If the terms "wavetable", "wave sequence" and "vector synthesis" sound alien to you then you've come to the right place; in this month's post I'm going to explore the subtle differences between these types of synthesis and offer some hardware and software options for getting started.
What is a wavetable?
Wavetable synthesis was introduced by PPG in the 1970s and can be found on their line of Wave synths. Simply put, a wavetable is a collection of single-cycle waveforms. Typically these single-cycle wavesforms evolve or morph in some way as they progress through the wavetable, for example, by adding or removing harmonics, or changing formants (more on that later.)
In traditional analog synthesis one voice would comprise one static single-cycle wave (i.e. saw, pulse, wave). Wavetable synthesis, on the other hand, allows the programmer to select a base index (position) from the wavetable and then modulate this position relative to the selected index. As you can imagine, stacking and modulating these waves can produce complex evolving sounds, unlike anything that can be done with traditional subtractive synthesis.

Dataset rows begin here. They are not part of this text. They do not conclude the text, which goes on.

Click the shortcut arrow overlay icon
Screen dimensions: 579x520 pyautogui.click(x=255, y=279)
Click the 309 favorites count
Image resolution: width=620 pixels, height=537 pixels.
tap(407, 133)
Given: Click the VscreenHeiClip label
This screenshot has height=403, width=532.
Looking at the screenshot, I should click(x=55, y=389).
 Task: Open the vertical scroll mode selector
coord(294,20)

To use an analogy, think of the human vowel sounds: a, e, i, o u. If this were represented as a crude wavetable it would consist of 5 single-cycle waves (in reality you'd probably have many more, but for the sake of simplicity let's say 5).

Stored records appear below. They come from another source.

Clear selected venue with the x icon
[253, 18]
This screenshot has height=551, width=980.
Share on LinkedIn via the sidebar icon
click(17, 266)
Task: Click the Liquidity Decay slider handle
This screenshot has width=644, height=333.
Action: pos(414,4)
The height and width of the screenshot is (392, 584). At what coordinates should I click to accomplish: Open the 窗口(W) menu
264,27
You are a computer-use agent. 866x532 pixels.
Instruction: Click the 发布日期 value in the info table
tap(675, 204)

Now let's say the initial wavetable position is "i", and the position is being modulated by an LFO at 100% intensity. The end result would be something like: i-o-u-o-i-e-a-etc. Now, take this sound source and run it through the conventional architecture of a subtractive synth--pitch modulation, amplitude envelope, resonant filter, etc.--and you have the basis of a wavetable synthesizer.

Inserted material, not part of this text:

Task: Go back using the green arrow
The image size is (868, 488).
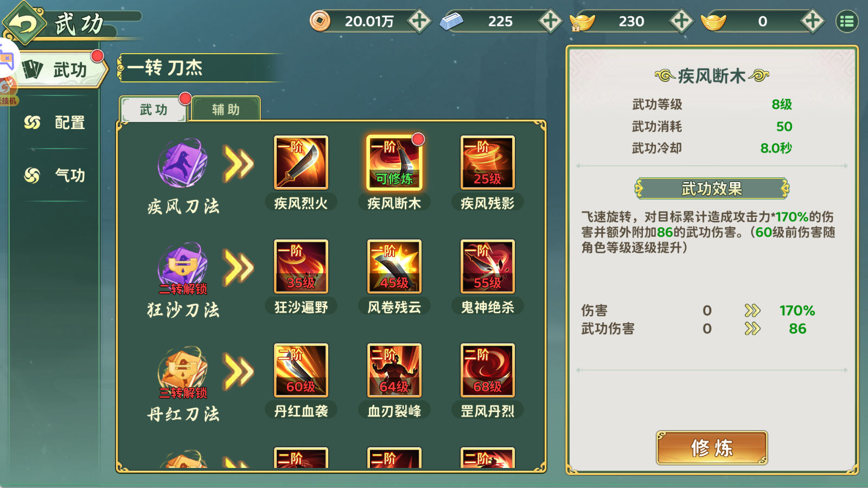Action: click(24, 23)
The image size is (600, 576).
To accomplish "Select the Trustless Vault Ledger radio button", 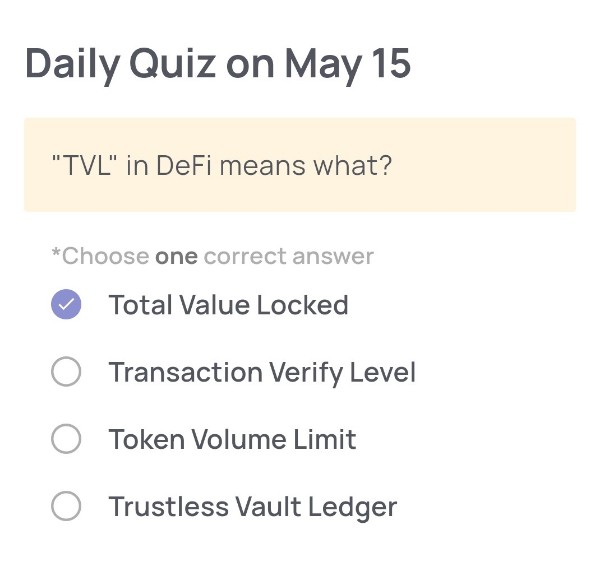I will (x=66, y=506).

In addition to the PPG Wave and Waldorf Microwave synths, wavetable synthesis can be found as a synthesis mode on some synths produced by Ensoniq, Korg, Access and Dave Smith Instruments. If software is more your thing, Waldorf offers a VST version of the PPG Wave 2:
If you're looking for something a bit more modern or versatile, check out Native Instrument's Massive:
On that note, Quadrophone has put together a great resource: animations for all of Massive's wavetables!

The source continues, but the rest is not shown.